This repository implements a basic example of an AI buddy using Python and ChatGPT. It is based on my first iteration of the interactive teddy bear shown at my YouTube channel.
Currently, ChatGPT and voice provider code is available. Additional code will be added to complete the implementation to coincide with the release of future videos.
An overview of the project is presented in this video.
The example was tested using Python 3.10 on Windows, Linux, and MacOS platforms.
To install: pip3 install openai
An OpenAI API key is required. It is obtained by creating an account with OpenAI. Add the key to the openai.key.
The project supports a variety of speech provider options. Choose one that best meets your requirements.
Coqui and Piper are recommended for on device speech synthesis. ElevenLabs is the recommended for situations where Cloud based speech synthesis is preferred.
FakeYou is a Cloud based speech provider with a large library of voices to choose from. The results are good, but the service response times can be slow.
To install: pip3 install fakeyou
Notes:
- An FakeYou login and password are required. Create them by registering an account at FakeYou. Add them to the fakeyou.key file.
ElevenLabs is a Cloud based speech provider service that clones voices from recorded samples. It is fast and produces high quality output.
To install: pip3 install elevenlabs
Notes:
- An ElevenLabs API key is required. Obtain a key by creating an account with ElevenLabs. Add the key to the elevenlabs.key file.
TortoiseTTS is an on device text to speech provider that clones voices from recorded samples. It provides high quality results but requires a powerful Nvidia GPU to achieve "reasonable" performance.
To use Tortoise-TTS as a text to speech provider.
To install: pip3 torch torchaudio tortoise-tts
Notes:
- TortoiseTTS and Coqui can't coexist in the same python environment because of a dependency conflict with the transformers package.
Coqui is an on device text to speech provider that can clone voices or utilize custom trained voice models. It offers good quality results and is efficent enough to run on modest hardware, with or without a Nvidia GPU.
To install: pip3 install tts
Piper is an on device text to speech provider that can utilize custom trained voice models.

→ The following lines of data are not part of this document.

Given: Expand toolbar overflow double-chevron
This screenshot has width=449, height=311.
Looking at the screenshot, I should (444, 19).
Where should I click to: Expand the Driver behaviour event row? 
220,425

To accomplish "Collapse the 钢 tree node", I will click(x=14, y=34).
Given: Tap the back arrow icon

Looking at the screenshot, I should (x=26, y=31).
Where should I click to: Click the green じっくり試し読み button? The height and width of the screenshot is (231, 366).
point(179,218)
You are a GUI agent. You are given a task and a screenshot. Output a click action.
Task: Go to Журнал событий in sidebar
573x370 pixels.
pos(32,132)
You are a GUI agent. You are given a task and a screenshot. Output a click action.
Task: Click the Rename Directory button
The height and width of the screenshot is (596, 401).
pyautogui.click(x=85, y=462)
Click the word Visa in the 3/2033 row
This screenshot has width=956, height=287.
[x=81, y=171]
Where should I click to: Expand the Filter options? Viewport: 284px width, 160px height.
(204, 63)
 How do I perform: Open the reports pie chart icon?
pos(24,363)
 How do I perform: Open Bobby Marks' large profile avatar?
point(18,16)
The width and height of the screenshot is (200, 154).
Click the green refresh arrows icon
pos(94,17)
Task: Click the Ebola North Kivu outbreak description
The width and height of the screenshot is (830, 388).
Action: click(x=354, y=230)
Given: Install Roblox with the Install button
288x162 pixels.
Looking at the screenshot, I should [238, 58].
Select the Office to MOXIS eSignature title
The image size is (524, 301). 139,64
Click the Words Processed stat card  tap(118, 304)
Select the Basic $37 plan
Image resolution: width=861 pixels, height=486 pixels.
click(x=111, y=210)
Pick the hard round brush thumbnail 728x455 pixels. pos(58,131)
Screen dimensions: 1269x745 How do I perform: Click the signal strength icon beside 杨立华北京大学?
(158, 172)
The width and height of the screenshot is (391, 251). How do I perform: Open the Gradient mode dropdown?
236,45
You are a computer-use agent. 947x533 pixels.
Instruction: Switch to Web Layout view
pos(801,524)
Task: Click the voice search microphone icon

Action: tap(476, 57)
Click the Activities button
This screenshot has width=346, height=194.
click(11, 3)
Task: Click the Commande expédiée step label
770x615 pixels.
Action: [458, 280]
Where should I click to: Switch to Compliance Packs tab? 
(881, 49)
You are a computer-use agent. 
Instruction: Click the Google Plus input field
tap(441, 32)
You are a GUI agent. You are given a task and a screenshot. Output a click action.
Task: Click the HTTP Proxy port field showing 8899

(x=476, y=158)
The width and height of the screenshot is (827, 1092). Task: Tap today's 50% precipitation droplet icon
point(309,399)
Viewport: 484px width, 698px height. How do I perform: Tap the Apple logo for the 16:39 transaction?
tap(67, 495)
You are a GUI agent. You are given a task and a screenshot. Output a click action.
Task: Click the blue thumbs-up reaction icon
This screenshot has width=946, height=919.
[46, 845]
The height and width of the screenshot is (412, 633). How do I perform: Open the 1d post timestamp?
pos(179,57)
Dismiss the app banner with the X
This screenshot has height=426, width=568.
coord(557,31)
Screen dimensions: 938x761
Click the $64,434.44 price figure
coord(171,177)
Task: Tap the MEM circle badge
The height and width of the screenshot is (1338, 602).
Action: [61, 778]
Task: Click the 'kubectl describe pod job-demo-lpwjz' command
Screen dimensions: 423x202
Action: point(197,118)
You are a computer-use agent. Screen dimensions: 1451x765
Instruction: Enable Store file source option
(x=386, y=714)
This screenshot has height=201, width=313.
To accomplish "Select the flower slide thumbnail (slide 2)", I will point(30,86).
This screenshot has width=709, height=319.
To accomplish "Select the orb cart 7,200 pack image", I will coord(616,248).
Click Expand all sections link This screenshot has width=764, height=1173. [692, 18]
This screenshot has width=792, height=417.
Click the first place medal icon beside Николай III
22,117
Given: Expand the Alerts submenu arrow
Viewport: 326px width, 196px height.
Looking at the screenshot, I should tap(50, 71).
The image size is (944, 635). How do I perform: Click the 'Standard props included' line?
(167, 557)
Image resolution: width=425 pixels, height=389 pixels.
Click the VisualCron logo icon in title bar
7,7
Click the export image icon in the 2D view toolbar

It offers good quality while being extremely fast. It is efficient enough to run on small single board computers, such as Raspberry Pi 4.
Install with 'pip3 install piper-tts'.
Notes:
- Additional effort is required to get Piper working on MacOS and Windows.
To install other required packages: pip3 install sounddevice soundfile
test_ai.py - This is a basic script for testing the ChatGPT functionality. It takes in input from the console and outputs ChatGPT's response. It benchmarks and displays the time it took to receive the response. The elapsed time is an important consideration for an engauging interactive experience.
test_tts.py - This is a basic script for testing voice provider functionality. It takes in input from the console and synthesizes it into speech. It benchmarks and displays the time it took to receive the response. The elapsed time is an important consideration for an engauging interactive experience.
open_teddy.py - This will take in a request entered at the console, send it to ChatGPT for a response, and then speak the response.